I was even lucky enough to share a fun fact from Boston’s lesser-known art history.  

This interview has been edited and condensed.

Jameson Johnson: Let’s start broad. What makes you excited to join the MFA?

Carmen Hermo: I’m thrilled to be joining the MFA at a time when there’s a kind of refreshed excitement around contemporary art. I’m excited obviously about Ian Alteveer’s tenure, getting to work with brilliant curators like Michelle Millar Fisher and theo tyson—seeing their shows during my visit was super inspirational. The “Tender Loving Care” show that’s on view until January just inspired me. I learned about so many new artists and I felt very at home with the themes, not just of new discoveries in one’s own collection—the MFA’s collection is amazing—but also centering ideas of care work and how we relate to each other. It felt so warm and a very fresh way of approaching contemporary art within an encyclopedic museum. Coming from the Brooklyn Museum, I love encyclopedic museums and the encounters and possibilities among all the different communities that come to explore together. So to be able to do that at the MFA, such an illustrious place and collection, is really thrilling.

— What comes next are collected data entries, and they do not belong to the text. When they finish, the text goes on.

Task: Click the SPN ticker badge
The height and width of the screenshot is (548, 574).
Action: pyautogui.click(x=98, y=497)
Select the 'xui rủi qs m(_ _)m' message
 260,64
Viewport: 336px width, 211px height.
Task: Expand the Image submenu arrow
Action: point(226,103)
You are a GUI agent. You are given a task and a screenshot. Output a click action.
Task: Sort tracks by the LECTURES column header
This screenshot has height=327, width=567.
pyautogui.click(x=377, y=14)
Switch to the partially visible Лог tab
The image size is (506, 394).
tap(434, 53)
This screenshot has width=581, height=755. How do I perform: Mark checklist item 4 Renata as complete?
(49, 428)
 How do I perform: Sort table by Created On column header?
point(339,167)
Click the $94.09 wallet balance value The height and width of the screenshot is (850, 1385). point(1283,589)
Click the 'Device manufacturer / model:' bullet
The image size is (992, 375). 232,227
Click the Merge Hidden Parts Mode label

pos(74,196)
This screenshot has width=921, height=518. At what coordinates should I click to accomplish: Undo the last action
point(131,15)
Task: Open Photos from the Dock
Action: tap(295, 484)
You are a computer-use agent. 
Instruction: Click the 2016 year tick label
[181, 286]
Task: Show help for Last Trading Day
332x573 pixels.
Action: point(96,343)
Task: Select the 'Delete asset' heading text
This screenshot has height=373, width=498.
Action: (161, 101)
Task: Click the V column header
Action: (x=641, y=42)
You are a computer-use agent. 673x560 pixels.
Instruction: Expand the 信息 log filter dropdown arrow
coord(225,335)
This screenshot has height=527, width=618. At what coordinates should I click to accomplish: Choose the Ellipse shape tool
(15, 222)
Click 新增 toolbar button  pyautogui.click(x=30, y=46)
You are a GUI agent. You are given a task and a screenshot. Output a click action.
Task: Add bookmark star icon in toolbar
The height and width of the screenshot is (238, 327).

JJ: “Tender Loving Care” was an exhibition that incorporated a lot of work by Boston-area artists. For the MFA, such a major institution in Boston, that was a big moment for a lot of artists in the area to have their work get collected in addition to being a part of the show. Can you talk about some of the pieces that you are excited about from the MFA’s collection?

CH: I mean, the collection is so vast and inspiring in “Tender Loving Care.” I’m so blown away by works by Clementine Hunter, Deb Kass, Joan Snyder, Doris Salcedo—some of my favorite artists to think about and look at. But I’m also thrilled by the work that they’ve been doing holistically. They recently acquired a major installation by María Magdalena Campos-Pons, her really ground-shifting important trilogy, a history of people who were not heroes, called the Town Portrait. That piece is materially experimental. It’s historically and personally reflective of global narratives around enslavement and architectures of society that come from exploitation but also are places where people build their lives. That major acquisition is actually going to be on view in the survey of Campos-Pons’s work that I curated called “Behold,” which opened September 27 at the Frist Art Museum in Nashville—her new home since she left Boston.

It’s a very beautiful moment to see that major recent acquisition by the MFA join this important survey. It’ll be on view with the full trilogy that she created over many years and many [different types of] media. And I think that shows the investment that the MFA is making in Boston artists, which like you say, is also reflected in “Tender Loving Care.” So as the art world continues to get more global, local communities, reflections, and stories are what really resonate with a community and sharing them is how you build that trust and appreciation. 

JJ: I love that the first thing you brought up was Michelle and theo, who have been doing incredible work as specialist curators that have really stepped into programming the contemporary wing. Do you see collaboration remaining part of the contemporary programming?

CH: I hope so, and I know it will be. I love to work collaboratively, and I do think the twenty-first-century museum is a place where many voices need to be heard and understood. Sharing and learning from each other is the best way to make exhibitions or acquisitions or to just think about the museum broadly, so I’m really excited. With an encyclopedic museum, there’s so much knowledge and many different expertises and curatorial fields. I’m looking forward to learning from the other historical departments, as well, and hopefully lots of collaboration. 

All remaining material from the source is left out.